Life is funny sometimes. I think A will happen, but instead G happens. Looking back always provides 20/20 vision, but when I am in the thick of it I really am clueless. When I was prepping to move to Utah, I thought this blog would blow up with posts. I wondered how I would keep up with all the topics and ideas that would flood my mind. That was A. Instead, my mind is blank. I really have had no profound thought or experience cross my mind that I wanted to blog about. This is G.
I wonder why this has been and only have an inkling of an idea. When I was removed from the Mormon sphere of activity, Utah or Zion as some weirdos call it, I wanted and needed to stay connected. My connection to the activities and revolving life as a gay mormon was tired to this blog. Now that I am here, my connection comes in face time, and real life.
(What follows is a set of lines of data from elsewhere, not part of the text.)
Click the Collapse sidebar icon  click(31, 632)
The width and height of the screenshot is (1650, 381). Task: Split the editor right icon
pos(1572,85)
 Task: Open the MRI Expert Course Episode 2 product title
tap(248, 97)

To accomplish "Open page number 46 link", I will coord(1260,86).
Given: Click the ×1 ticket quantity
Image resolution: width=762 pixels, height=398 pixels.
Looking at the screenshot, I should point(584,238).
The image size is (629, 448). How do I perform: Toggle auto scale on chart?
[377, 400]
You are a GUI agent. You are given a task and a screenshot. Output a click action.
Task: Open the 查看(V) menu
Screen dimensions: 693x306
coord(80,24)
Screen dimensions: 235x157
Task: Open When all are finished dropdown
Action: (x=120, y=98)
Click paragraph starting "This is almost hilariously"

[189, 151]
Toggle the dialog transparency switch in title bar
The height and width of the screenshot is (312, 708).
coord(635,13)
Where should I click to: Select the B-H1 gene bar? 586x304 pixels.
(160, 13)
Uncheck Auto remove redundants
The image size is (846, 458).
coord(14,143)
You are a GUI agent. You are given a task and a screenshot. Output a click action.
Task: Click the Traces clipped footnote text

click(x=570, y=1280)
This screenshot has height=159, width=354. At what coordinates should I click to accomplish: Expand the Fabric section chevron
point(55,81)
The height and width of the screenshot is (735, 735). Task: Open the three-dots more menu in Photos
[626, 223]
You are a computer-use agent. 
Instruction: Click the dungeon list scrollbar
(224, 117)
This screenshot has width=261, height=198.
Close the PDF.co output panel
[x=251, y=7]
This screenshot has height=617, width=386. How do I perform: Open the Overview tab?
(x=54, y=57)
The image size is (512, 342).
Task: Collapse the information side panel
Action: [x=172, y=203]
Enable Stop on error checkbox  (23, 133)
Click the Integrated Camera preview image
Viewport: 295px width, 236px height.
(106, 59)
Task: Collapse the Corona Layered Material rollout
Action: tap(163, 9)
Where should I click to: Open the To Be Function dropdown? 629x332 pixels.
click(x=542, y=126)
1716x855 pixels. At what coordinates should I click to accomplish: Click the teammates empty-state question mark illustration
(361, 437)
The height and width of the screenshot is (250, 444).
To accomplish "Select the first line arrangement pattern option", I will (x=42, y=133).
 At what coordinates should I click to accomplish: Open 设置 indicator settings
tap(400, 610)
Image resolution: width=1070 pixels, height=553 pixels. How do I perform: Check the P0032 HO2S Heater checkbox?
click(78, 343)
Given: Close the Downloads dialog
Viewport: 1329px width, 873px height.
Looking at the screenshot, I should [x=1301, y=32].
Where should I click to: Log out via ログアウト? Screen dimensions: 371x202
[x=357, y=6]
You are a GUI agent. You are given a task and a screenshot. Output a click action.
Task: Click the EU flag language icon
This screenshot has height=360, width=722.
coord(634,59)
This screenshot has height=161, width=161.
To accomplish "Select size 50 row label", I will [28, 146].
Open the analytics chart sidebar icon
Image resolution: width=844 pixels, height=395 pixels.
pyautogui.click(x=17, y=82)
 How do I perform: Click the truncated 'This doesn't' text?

Thus the need for the blog is diminished.
This could very well be false. I could easily pick up the blogging pace in a months time and this thing could really blossom. If it does, that would be wonderful. I have enjoyed blogging and getting to know people like you over the past 5 years. I hope this happens. But, if it doesn't and this blog slowly fades in the cemetery of blogs come and gone, I think I would be ok with that.
Though, come to think of it, that would be really sad for me.
Who knows. Only time will tell.
Only time will tell, indeed. Just don't every delete or "close" your blog! All these blogs are great resources.